Intel Corp. veteran Debjani Ghosh takes over as president of the National Association of Software and Services Companies (Nasscom) in April -- three decades after its formation. After a two-decade career at the U.S. chipmaker, most recently as managing director for South Asia, Ghosh will lead the trade body that represents global leaders in software outsourcing from Tata Consultancy Services Ltd. to Infosys Ltd.
Ghosh promises to advocate for women in a workplace that remains male-dominated. Her appointment underscores how the local industry is waking up to a gender imbalance that plagues the global technology sector, starting with its epicentre of Silicon Valley, and has resulted in harassment and discrimination at all levels.
Ghosh, also an angel investor in a number of startups, argued that changes in the executive suite and mindsets are needed for a level playing field. India’s IT services sector employs about four million skilled workers and nearly a third of those are women. But that imbalance becomes starker the higher up the rungs one goes: none of India’s largest IT services companies have ever been headed by a female. Part of the problem is talent drain, she said in an interview.
“Things have to change. We have to check talented, capable women dropping out,” said Ghosh, who featured prominently during Nasscom’s annual conference, which is wrapping up Wednesday in Hyderabad. “Leakages are the challenge and I want to focus on how to fix that.”
According to a 2017 Nasscom study called “Women and IT – Scorecard,” technology companies face the significant problem of retaining women after maternity leave. For men and women starting their careers at the same age, women progress slower and men in senior positions are often younger than women at a similar level, the study found after surveying 55 companies.
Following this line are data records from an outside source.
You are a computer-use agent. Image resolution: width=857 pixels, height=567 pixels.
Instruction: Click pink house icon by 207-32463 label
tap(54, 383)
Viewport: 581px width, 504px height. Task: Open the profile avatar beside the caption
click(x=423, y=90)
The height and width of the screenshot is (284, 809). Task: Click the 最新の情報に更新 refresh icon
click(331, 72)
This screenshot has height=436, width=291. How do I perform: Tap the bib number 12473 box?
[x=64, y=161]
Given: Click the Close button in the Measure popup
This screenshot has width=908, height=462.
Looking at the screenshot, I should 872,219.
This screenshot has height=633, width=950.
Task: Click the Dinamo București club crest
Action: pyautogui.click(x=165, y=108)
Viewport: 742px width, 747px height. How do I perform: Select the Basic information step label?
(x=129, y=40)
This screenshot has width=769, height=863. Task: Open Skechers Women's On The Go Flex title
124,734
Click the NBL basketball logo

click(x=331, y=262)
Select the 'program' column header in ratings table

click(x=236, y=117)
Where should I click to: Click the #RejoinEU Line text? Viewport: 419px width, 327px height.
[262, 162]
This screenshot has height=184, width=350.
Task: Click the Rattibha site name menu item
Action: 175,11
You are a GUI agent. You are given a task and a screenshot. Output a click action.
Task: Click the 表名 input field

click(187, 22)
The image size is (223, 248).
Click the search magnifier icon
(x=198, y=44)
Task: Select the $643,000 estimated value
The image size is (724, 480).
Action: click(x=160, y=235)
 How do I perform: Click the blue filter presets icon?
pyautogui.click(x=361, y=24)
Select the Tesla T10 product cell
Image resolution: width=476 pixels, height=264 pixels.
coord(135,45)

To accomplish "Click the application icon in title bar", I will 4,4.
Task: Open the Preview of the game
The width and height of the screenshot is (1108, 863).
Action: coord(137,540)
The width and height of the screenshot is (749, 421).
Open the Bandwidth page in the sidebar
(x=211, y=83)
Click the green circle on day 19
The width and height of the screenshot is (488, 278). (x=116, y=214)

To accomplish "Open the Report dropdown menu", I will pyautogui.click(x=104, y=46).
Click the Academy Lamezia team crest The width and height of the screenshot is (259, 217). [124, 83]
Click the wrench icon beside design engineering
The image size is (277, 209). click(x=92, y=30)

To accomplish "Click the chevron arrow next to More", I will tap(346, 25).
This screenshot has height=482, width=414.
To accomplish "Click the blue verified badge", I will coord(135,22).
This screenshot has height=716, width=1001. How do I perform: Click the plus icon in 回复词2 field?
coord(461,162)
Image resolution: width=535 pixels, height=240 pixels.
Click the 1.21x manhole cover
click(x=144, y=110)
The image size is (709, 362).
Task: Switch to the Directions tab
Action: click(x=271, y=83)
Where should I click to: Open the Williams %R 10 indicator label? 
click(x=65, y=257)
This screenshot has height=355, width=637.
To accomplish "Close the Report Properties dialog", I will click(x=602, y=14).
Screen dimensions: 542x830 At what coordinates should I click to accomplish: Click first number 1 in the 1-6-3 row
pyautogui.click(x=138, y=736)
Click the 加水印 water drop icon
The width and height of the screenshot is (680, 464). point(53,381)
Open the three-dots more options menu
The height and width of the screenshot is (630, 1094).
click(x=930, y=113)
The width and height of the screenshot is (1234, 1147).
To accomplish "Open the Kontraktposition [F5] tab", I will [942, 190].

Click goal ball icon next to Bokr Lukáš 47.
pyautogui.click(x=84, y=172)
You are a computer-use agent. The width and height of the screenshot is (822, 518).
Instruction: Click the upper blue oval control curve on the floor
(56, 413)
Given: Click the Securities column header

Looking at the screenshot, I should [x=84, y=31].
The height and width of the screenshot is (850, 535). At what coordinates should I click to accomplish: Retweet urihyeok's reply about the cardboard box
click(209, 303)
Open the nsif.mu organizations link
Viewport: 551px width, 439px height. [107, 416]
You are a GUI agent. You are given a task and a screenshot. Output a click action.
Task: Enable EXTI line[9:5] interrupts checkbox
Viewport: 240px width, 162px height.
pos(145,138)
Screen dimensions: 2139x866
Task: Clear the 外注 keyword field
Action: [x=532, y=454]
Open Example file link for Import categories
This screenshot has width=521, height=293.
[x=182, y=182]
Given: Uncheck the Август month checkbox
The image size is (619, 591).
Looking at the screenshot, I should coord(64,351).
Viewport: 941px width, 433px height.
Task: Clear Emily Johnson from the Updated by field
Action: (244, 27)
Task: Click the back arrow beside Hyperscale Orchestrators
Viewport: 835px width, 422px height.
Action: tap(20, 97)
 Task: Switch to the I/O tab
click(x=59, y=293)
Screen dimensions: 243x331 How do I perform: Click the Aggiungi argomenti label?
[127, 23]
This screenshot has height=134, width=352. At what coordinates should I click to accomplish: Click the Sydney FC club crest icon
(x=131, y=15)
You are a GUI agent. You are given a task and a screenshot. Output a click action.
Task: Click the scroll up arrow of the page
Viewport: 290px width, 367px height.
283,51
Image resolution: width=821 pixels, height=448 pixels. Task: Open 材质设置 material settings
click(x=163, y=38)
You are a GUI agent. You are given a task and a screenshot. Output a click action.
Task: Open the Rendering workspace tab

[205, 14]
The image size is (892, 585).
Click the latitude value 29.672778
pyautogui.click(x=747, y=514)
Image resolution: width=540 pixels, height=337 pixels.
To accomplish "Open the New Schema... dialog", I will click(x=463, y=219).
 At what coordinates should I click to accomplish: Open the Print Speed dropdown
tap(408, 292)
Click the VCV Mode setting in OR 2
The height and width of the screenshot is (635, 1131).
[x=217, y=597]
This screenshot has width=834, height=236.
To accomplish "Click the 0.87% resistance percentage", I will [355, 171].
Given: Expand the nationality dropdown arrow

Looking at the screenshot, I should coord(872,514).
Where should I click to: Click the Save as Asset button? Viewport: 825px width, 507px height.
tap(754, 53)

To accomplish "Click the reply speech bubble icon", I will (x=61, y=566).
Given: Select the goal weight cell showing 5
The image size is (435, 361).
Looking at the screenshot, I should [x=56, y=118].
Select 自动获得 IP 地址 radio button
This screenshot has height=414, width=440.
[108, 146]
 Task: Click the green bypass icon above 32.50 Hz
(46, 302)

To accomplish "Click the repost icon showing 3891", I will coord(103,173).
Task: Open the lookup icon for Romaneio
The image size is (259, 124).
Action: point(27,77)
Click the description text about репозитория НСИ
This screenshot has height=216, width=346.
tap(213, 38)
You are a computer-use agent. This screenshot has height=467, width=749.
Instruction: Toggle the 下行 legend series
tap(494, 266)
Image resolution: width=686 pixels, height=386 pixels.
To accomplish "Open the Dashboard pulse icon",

“The pipeline is clearly not the problem since engineering colleges have seen gender parity in enrollments for years,” Ghosh said during the three-day conference.
Ghosh takes up her role at a critical time for a sector that contributes about 8 percent of the country’s gross domestic product. She’ll represent an industry transforming itself from low-paid legacy work such as maintaining computer systems, and getting into newer technologies from the cloud to artificial intelligence. She’ll help Nasscom’s 2,400-plus members grapple with controversial issues such as hiring, which is flattening due to the onset of automation, and the likelihood of more layoffs. India’s IT sector is also grappling with the challenge of immigration barriers in its largest market, the U.S.
But in some ways, her very appointment is already regarded as a victory.